Charlie, pas peureux pour un sou, s’avança vers lui en se frayant un chemin dans ce dédale d’objets, et n’ayant pas sa langue en poche lui demanda :

« Mais vous êtes qui monsieur, et tous ces objets, qu’est-ce que c’est ? »

Mais ce sont des livres mon garçon !

Charlie commença à paniquer. Si c’était bien ce que le vieux monsieur disait, et si c’étaient des gens d’une corporation qui le retrouvaient, il aurait des sacrés ennuis.

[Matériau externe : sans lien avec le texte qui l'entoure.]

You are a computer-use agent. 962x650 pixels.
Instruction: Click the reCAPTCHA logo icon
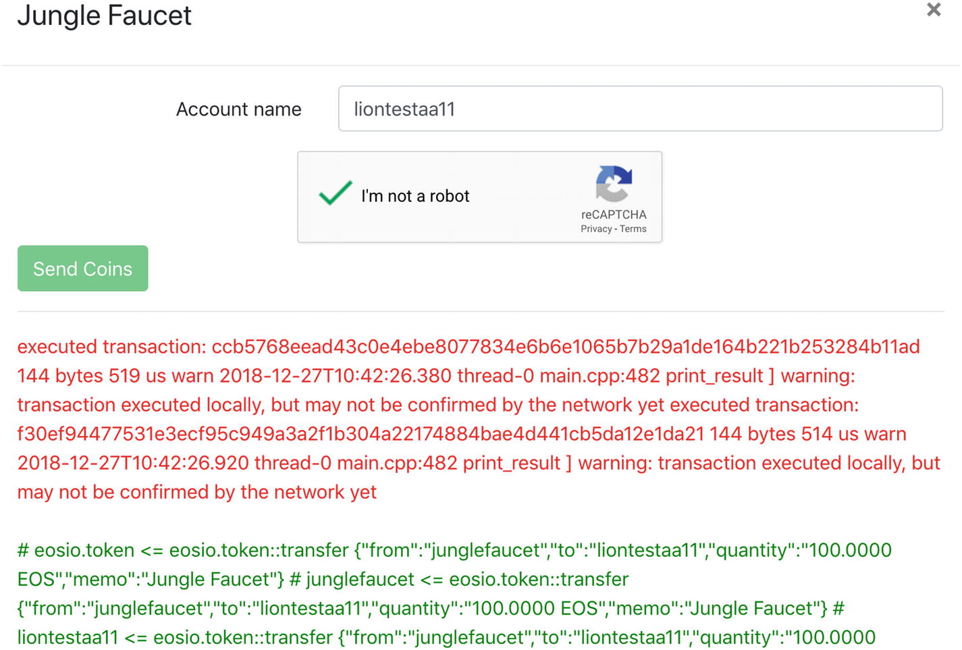pyautogui.click(x=614, y=184)
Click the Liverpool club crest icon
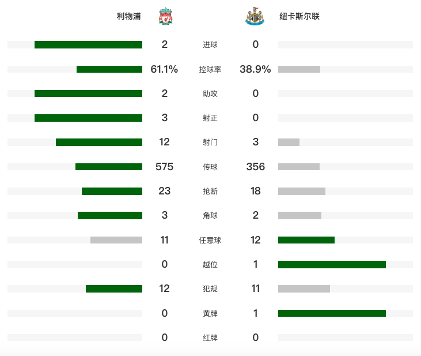421x356 pixels. pos(165,16)
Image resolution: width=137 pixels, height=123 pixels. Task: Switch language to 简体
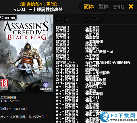click(x=89, y=7)
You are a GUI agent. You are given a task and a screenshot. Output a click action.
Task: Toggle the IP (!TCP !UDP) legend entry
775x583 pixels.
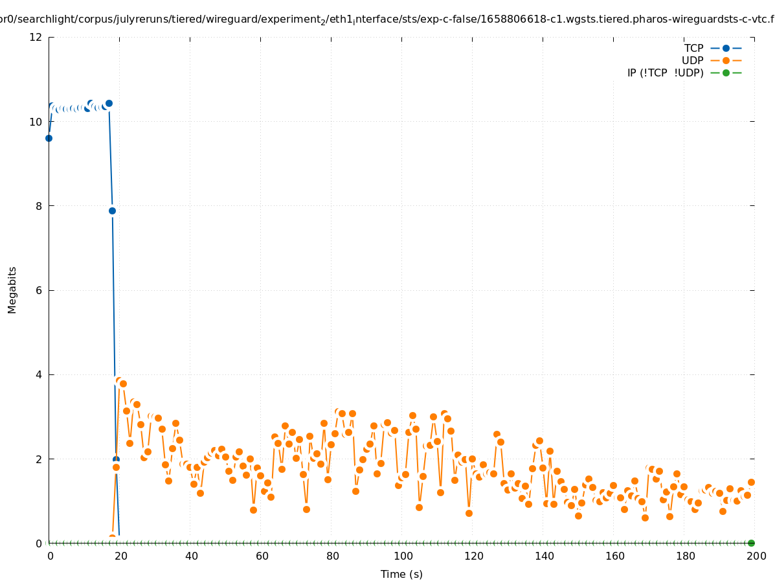(x=665, y=73)
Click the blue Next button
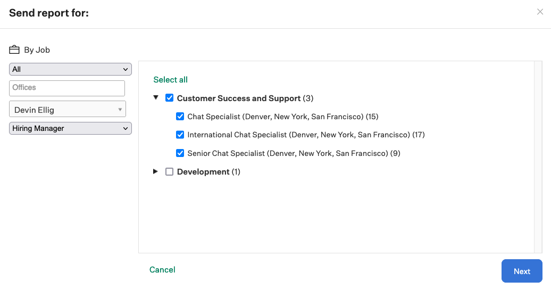The image size is (551, 289). pyautogui.click(x=522, y=271)
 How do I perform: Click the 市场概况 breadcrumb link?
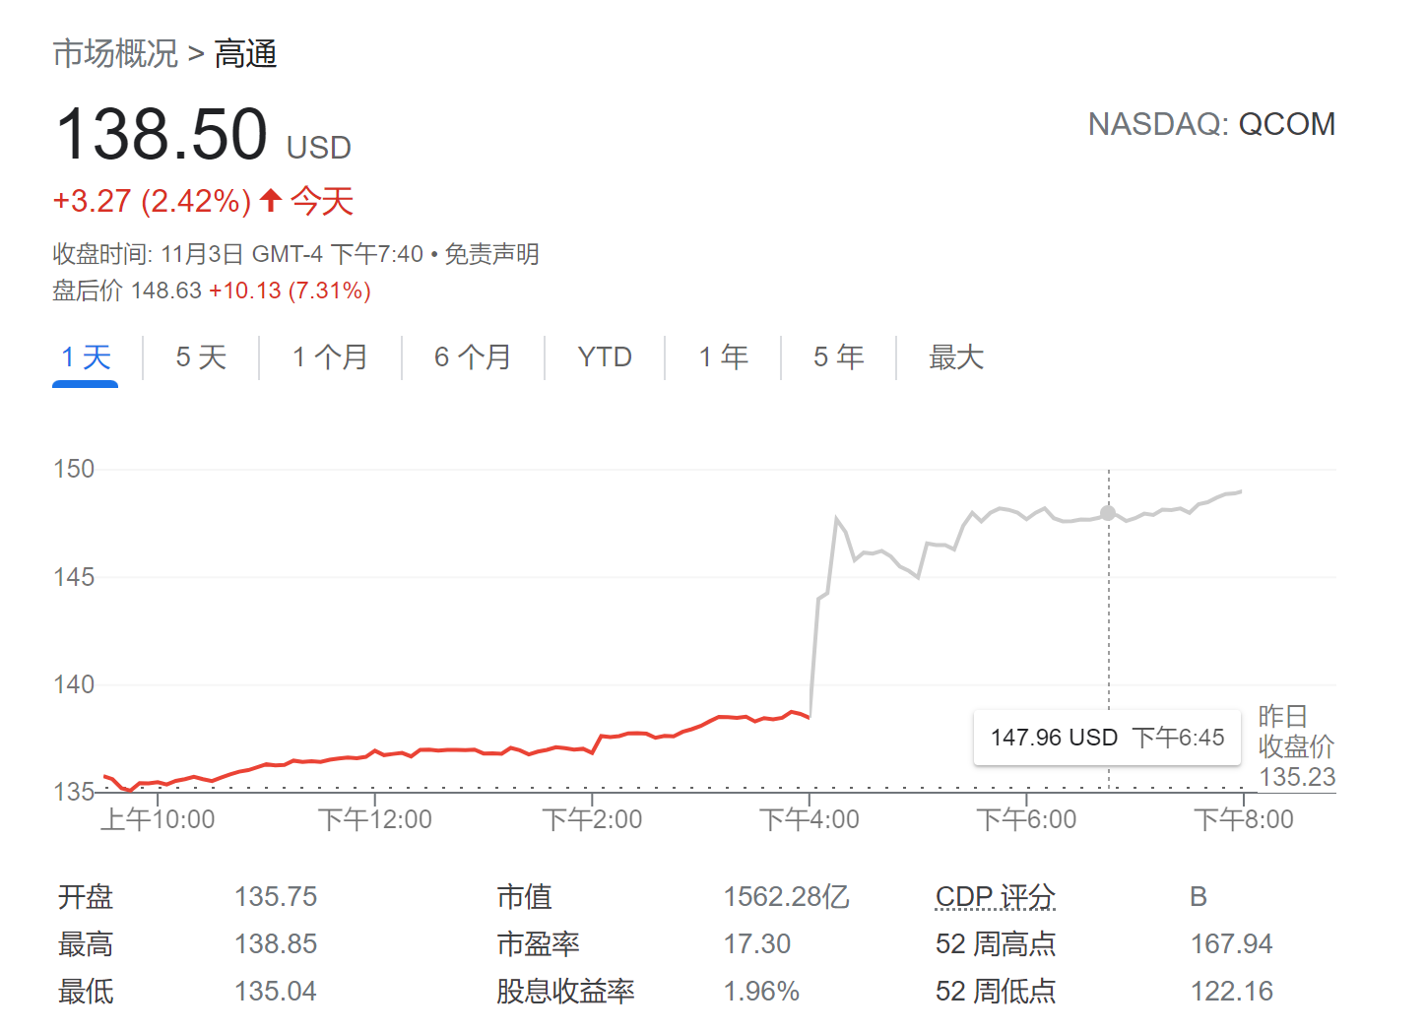[115, 53]
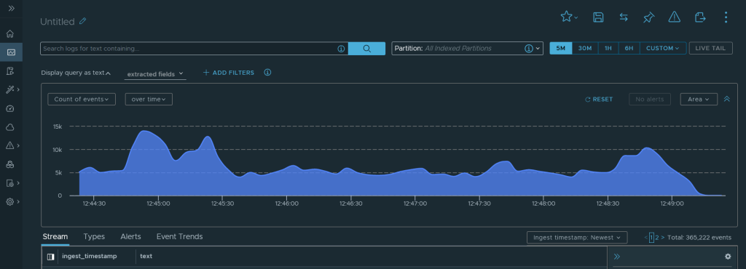Open Home from the left sidebar
746x269 pixels.
[x=10, y=34]
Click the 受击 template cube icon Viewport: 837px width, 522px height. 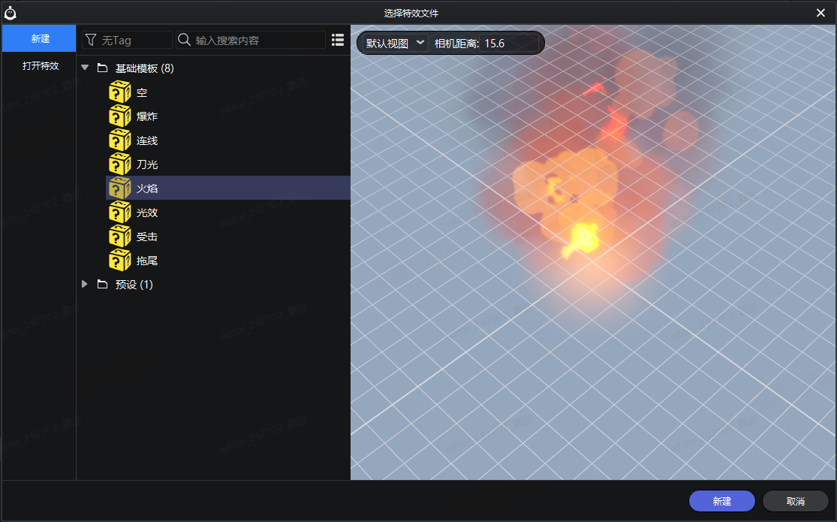click(120, 237)
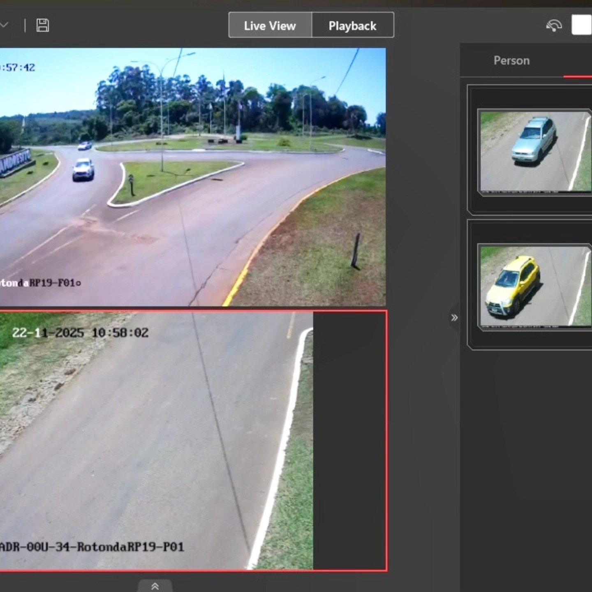
Task: Select the Live View tab
Action: pos(269,25)
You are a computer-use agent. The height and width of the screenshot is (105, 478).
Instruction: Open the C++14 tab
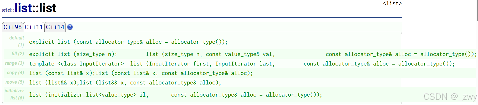pyautogui.click(x=55, y=27)
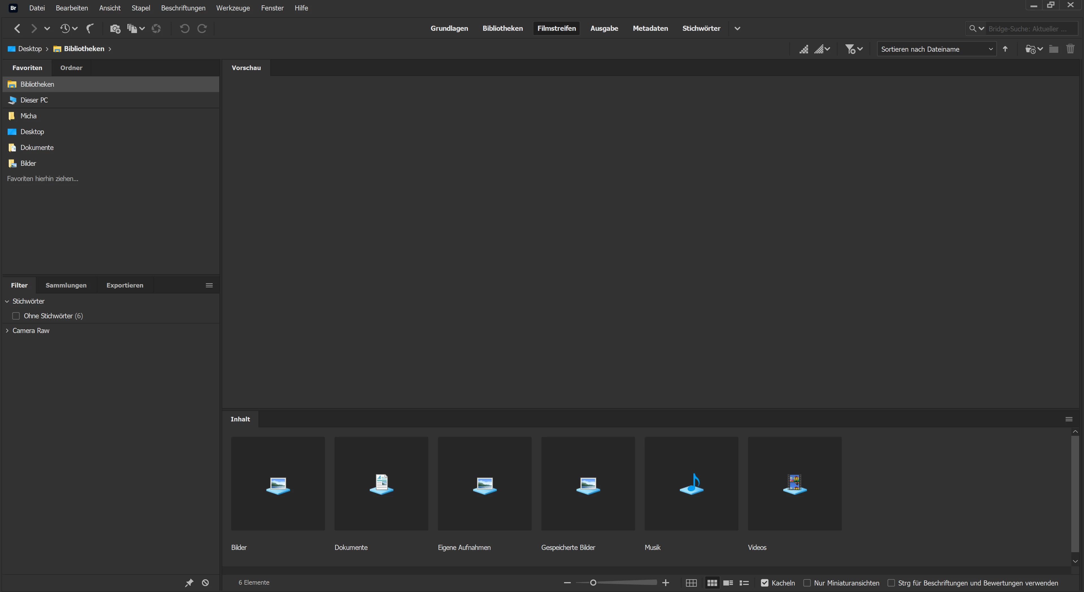Click the ascending sort order arrow
Screen dimensions: 1084x592
point(1005,49)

Les livres étaient interdits depuis longtemps, et ils avaient été tous brûlés depuis belle lurette. Il avait aussi entendu des rumeurs comme quoi les gens qui avaient été attrapés avec ce genre d’objet avaient tout simplement disparu. Malgré la fascination que de tels objets lui suscitaient, la panique montait en lui, grandissante, à tel point que ces jambes commencèrent à trembler.

— Tu ne dois pas paniquer, Charlie, tu ne risques rien ici.

— Mais, c’est interdit les livres, je devrais vous dénoncer ! Et puis, comment connaissez-vous mon nom ? Je ne me suis pas présenté à vous !

Le vieil homme lui sourit, et enleva ses vieilles lunettes pour les frotter sur un bout de chiffon, avant de les remettre sur son pif.

— Je te l’ai dit, Charlie, je t’attendais. Depuis bien longtemps, en fait. Parce que j’ai quelque chose à te donner. Mais avant cela, on va parler un peu, toi et moi. Mais je t’en prie, assieds-toi, je sais qu’il n’y a pas beaucoup de place par ici, mais pousse donc quelques livres. Et ne t’inquiète pas pour tes parents, ils te retrouveront assez vite, le temps qu’on ait discuté tous les deux.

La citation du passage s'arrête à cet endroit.